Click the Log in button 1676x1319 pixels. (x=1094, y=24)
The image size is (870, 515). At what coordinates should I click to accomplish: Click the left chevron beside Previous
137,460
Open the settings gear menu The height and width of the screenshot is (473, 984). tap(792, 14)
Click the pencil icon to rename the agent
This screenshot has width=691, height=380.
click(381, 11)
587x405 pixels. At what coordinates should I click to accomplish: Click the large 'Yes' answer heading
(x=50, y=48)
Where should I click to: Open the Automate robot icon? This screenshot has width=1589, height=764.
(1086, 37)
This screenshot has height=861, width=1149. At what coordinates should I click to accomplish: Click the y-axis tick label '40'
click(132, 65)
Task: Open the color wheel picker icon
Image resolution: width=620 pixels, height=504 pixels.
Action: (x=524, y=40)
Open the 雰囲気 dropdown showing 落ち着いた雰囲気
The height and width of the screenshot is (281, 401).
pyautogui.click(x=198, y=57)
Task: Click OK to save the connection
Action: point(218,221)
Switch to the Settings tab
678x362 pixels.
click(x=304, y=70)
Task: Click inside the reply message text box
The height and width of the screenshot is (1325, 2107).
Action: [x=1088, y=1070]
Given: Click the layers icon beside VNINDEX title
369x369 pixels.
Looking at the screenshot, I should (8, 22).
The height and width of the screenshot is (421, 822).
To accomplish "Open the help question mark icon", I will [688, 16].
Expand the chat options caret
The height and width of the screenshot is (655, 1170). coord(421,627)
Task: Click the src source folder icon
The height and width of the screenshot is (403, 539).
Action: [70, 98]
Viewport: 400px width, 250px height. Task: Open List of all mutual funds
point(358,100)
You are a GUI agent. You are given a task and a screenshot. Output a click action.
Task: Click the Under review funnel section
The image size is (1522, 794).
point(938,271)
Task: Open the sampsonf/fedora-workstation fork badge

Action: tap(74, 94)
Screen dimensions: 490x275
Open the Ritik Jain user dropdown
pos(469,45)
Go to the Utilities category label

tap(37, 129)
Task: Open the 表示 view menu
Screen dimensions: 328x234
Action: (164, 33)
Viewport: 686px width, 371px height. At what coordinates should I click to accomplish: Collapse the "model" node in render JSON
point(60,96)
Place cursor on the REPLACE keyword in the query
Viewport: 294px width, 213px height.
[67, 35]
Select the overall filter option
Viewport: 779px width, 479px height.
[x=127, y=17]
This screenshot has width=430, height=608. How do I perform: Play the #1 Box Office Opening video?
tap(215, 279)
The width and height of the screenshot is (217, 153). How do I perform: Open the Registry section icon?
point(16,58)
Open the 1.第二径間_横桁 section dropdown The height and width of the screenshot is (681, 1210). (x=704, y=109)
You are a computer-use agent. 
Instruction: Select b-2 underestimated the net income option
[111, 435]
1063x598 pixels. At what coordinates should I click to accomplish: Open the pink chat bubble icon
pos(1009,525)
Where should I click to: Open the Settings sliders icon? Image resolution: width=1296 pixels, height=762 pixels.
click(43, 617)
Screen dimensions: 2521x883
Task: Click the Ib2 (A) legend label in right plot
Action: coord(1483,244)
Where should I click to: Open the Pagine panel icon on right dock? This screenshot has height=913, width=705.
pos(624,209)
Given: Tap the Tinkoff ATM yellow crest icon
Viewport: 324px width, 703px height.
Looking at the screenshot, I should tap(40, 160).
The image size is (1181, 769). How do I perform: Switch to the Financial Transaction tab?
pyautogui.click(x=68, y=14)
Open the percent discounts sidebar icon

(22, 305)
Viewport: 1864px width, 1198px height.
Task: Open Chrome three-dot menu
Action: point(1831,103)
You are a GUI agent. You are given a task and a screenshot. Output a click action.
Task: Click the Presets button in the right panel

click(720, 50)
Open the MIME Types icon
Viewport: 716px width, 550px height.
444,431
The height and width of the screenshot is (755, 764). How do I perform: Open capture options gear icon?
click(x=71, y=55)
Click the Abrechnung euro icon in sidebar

▸ WORK TO COMPLETE
Rewrite the lines from the one with "1063x598 pixels. At" through the one with "pos(1009,525)", swapping "pink" for "blue" and leaving everything else unchanged. Give only those lines.

▸ RESPONSE BELOW
1063x598 pixels. At what coordinates should I click to accomplish: Open the blue chat bubble icon
pos(1009,525)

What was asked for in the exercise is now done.